If the casing is in good condition and the tire was well-maintained, retreading a second time is a very good possibility, but as a trailer design. Now the tire can run out its life down to the legal limit of 2/32-inch.

Education is Key
Tire dealers also need to be working closely with fleets to train the mechanics and drivers on how to inspect tires during the morning vehicle walk-around. This process should include checking tire air pressures using a calibrated air pressure gauge, not a billy club. Looking at the tires for any signs of punctures in the tread area and/or sidewall damage should be standard operating procedure. Running your hand across the tread surface is a good opportunity to identify irregular wear.

The American Trucking Asso­ciations’ Tech­nology & Main­tenance Council publishes the bible when it comes to identifying tire wear conditions. This is an industry publication to which most tire companies have contributed. This book will aid in identifying the causes of specific tire irregular wear conditions and ways to rectify the problem. Is it alignment related? Is the problem due to running a tire with little or no air? Maybe the worn suspension components contributed to the condition.

You can order the Radial Tire Wear Conditions & Analysis Guide online at the ATA website – This book is a tool that can be used as a class in Truck Tires 101.

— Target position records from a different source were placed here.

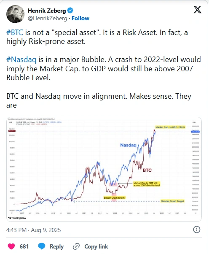This screenshot has width=209, height=254.
Task: Open the @HenrikZeberg handle link
Action: [x=47, y=18]
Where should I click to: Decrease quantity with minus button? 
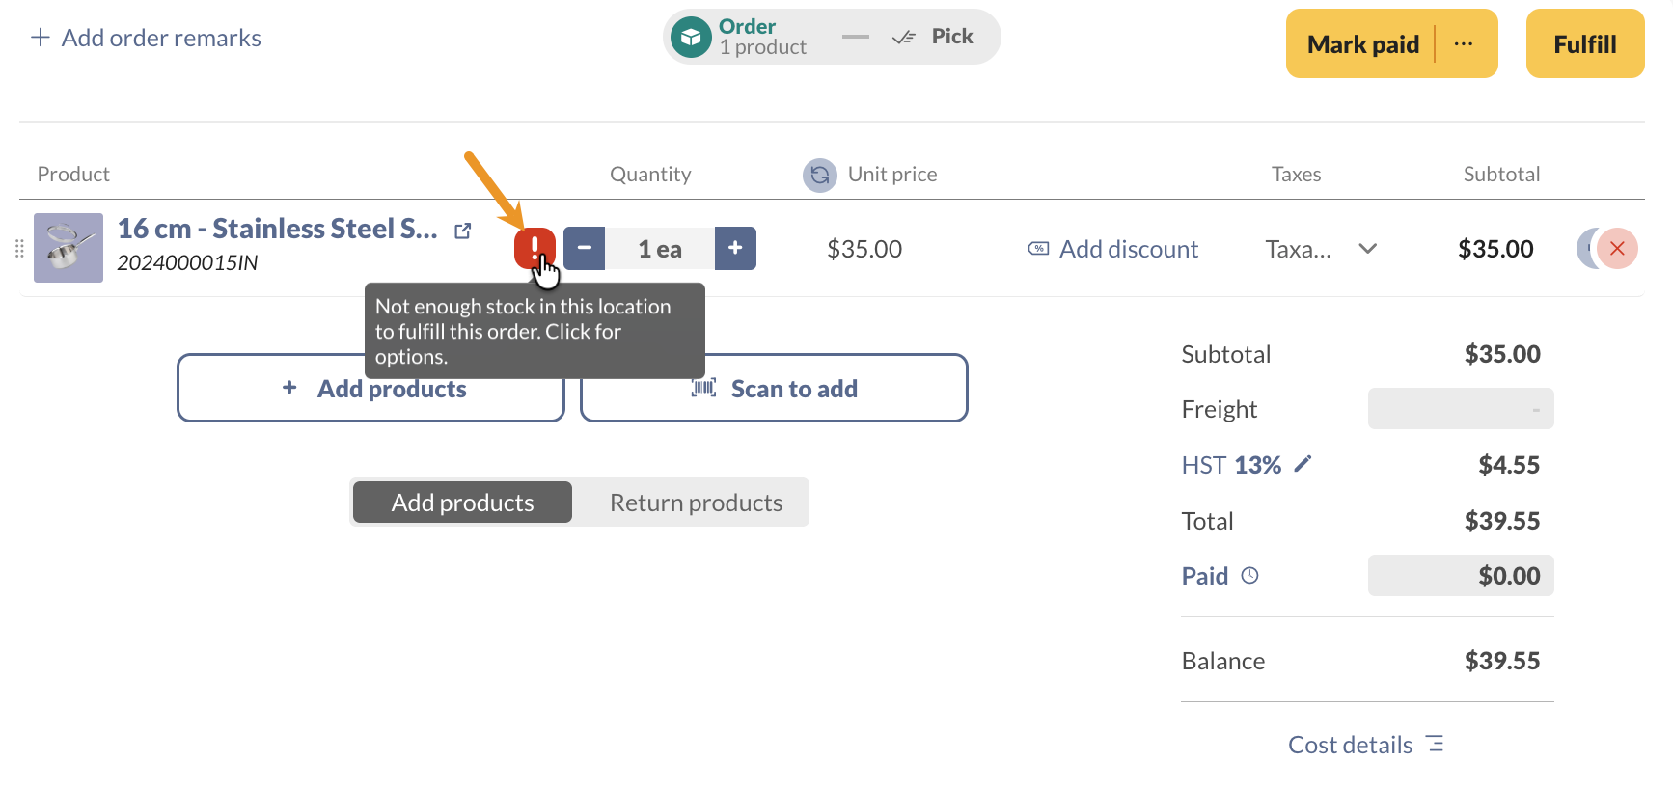point(584,249)
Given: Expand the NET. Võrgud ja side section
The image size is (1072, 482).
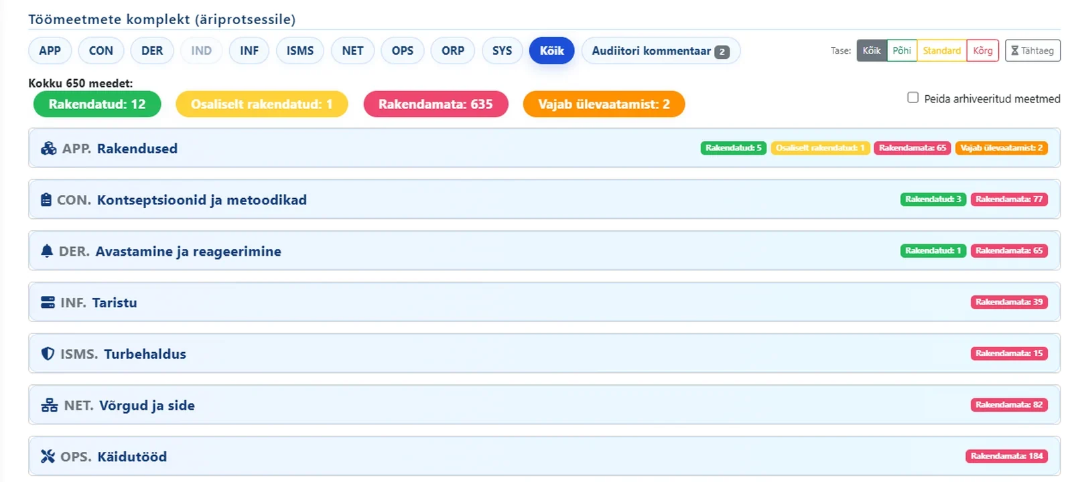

Putting on a tire class for a fleet’s drivers and mechanics is not a one-time opportunity for a tire dealership. This should be done on a regular basis because of the typically large turnover of drivers. The more these folks understand tires, the more it will help the fleet’s bottom line.

Making Changes
Fleets are very educated end users and want to see real data generated by their own fleet before they make any serious changes to their tire programs. Choosing a new tire make/model can have a major impact on a fleet. Work-ing with a fleet to design a good tire test is not easy and takes considerable time and effort. There is nothing worse than running a tire evaluation for two years and then discovering you can’t make a recommendation because half of the tires are lost, data was not recorded or tires were damaged – the list can go on and on.

Sample size is very important when running a test to determine if Tire A or Tire B is best for the fleet. The more uncontrollable fleet variables, the larger the sample size that is required.

In most fleets, there are many different vehicle specifications. The tractor is not typically married to the trailer, or the tires are removed from service and sent to the retreader. All of these issues need to be fully understood before simply putting Tire A on 25 vehicles and Tire B on 25 vehicles and hoping you will learn something from the evaluation.

Fleets need to understand the test process and have complete buy-in with their mechanics and drivers. The data required to generate a final conclusion must be well thought through.

Tire dealers who work closely on a day-to-day basis with their fleet customers hold the real keys to successful long-term business relationships.